R. – Je suis bien convaincu qu’il entre chez les faussaires une part émouvante de profonde adhésion aux œuvres imités. Peut-être sont-ils plus honnêtes en faisant attribution du fruit de leur travail à l’artiste qu’ils ont copié que ne l’est l’imitateur qui signe l’imitation de son propre nom. (...)“
- Devrais-je signer désormais mes traduction du nom de Novarina ? -
„(...) On peut dire à la fin que tout artiste est un faussaire, s’appliquant à faire ce qu’il imagine que ferait un merveulleux artiste qui demeurait à venir et qu’il incarne.“
Mal écrire – mal traduire ?
(R. 78) „C’est le parti du mal-écrire qu’il faudrait résolument prendre, l’écrire « comme un cochon ». C’est là que s’ouvrirait tout un champ de trouvailles.“
Il y a très certainement une vigoureuse part de „mal-écrire“ dans l’œuvre de Valère Novarina. Je vous rappelle qu’aussi en tant que peintre il a réalisé des tableaux qu’il a appelés „vilaines peintures“. Je les ai vus : c’est réussi, elle le sont !
Il faut donc faire face à la question :
Comment bien traduire le „mal-écrire“ ? Ne faut-il pas, par esprit de faissaire fidèle „mal traduire“ ?
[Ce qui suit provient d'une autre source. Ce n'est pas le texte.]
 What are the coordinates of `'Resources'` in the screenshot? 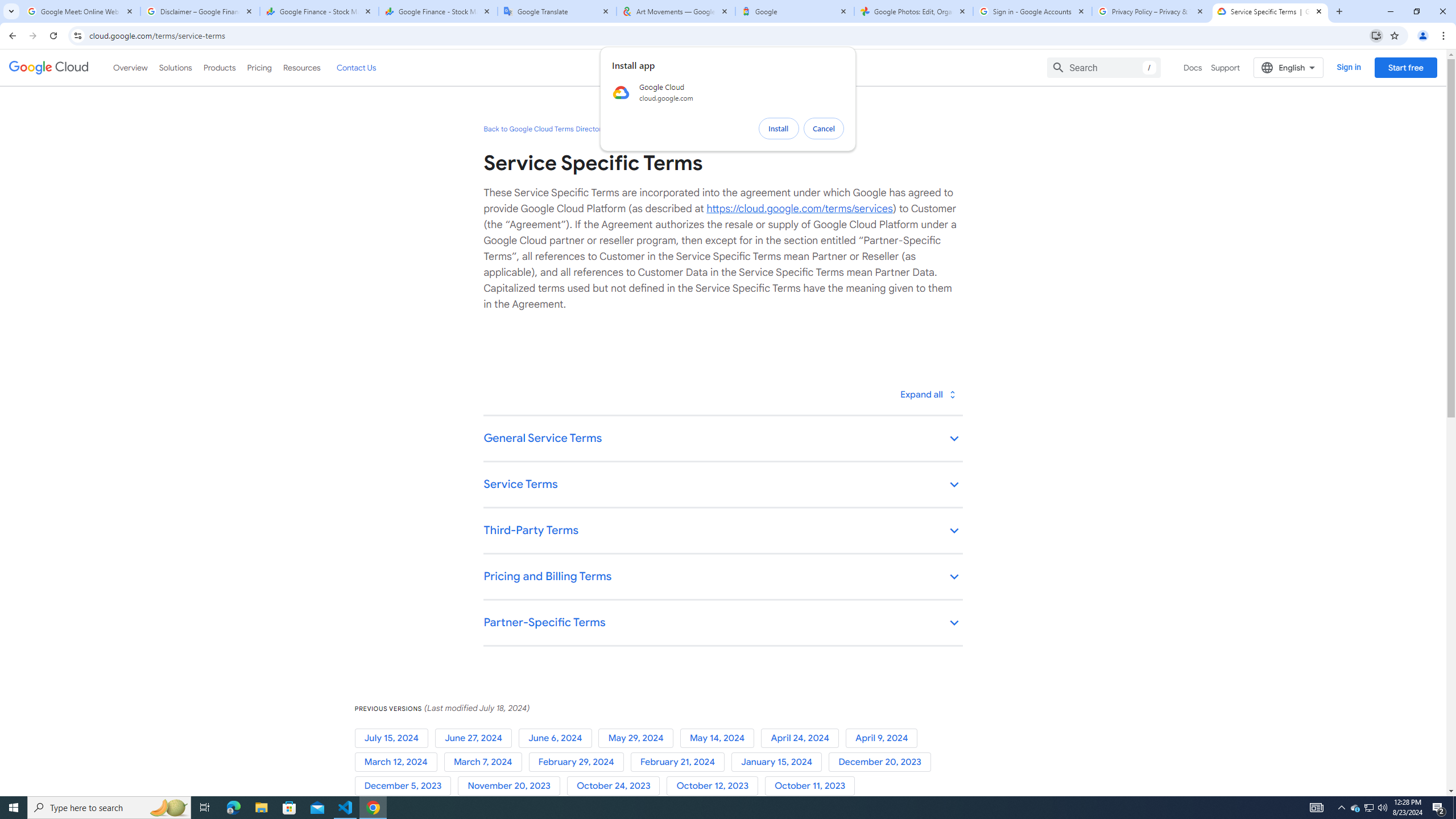 It's located at (301, 67).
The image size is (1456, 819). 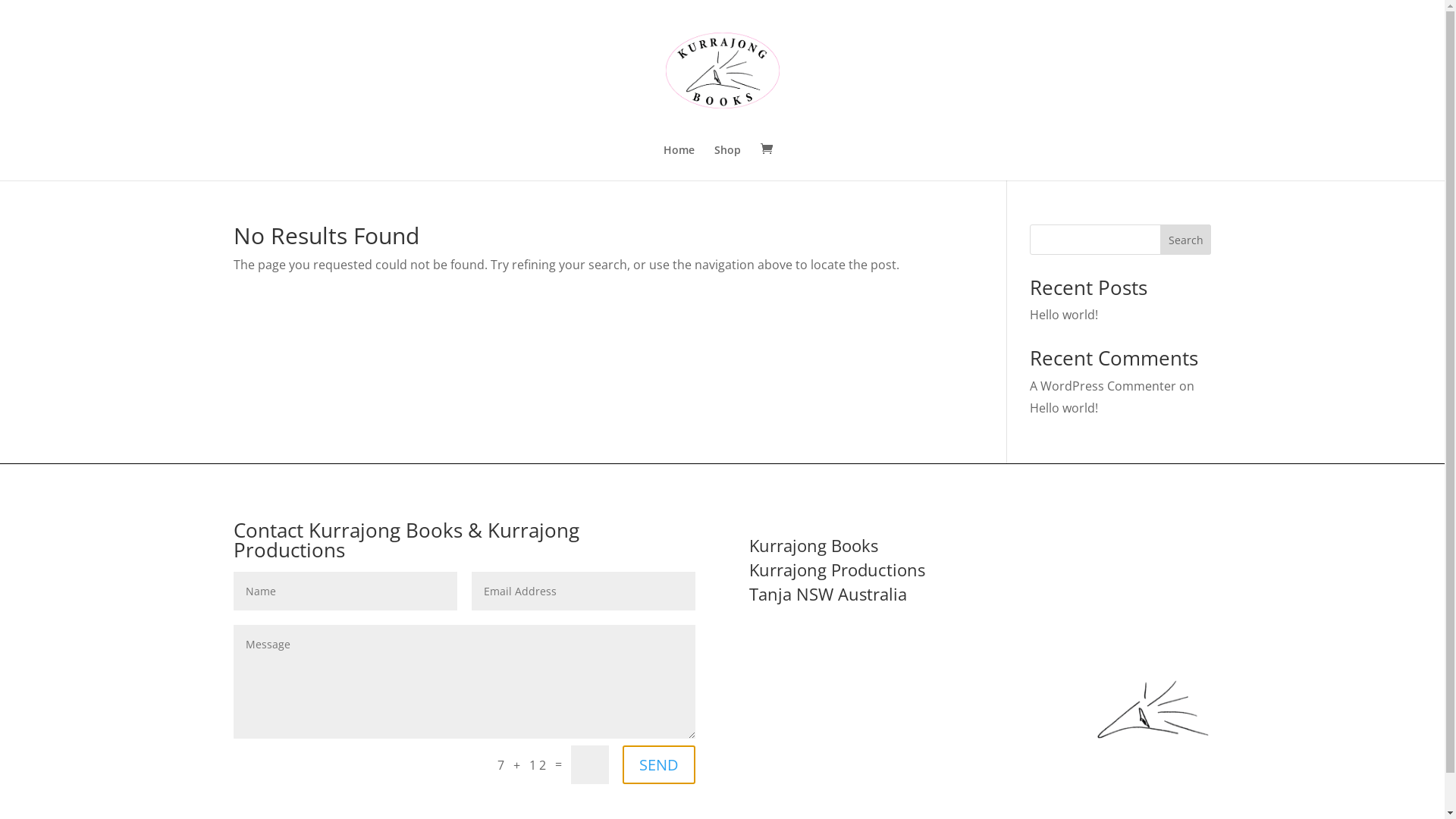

Quand à la fidélité, terme qui heureusement n’apparaît que maintenant dans cette intervention, qu’en dit l’auteur Novarina :
„L’amour emporte sur la fidélité!“
Pour un théâtre plus corsé
(R. 101) „ Le statut de spectacle m’apparaît commun au théâtre et à des peintures. Je n’ai pas en vue notre théâtre classique, qui me paraît fade et trop vériste. Je voudrait un théâtre plus corsé; celui des prestations de clowns par exemple, ou des jongleurs, ou bien de marionnettes. C’est à des transpositions de cette sorte que j’aspire, fortement abréviatrices de la vie quotidienne et le portant par là sur un plan véritablement théâtral. Un théâtre à très grosses ficelles.“
Il n’est nul doute pour moi que ce théâtre là, c’est Valère Novarina qui le réalise dans la langue.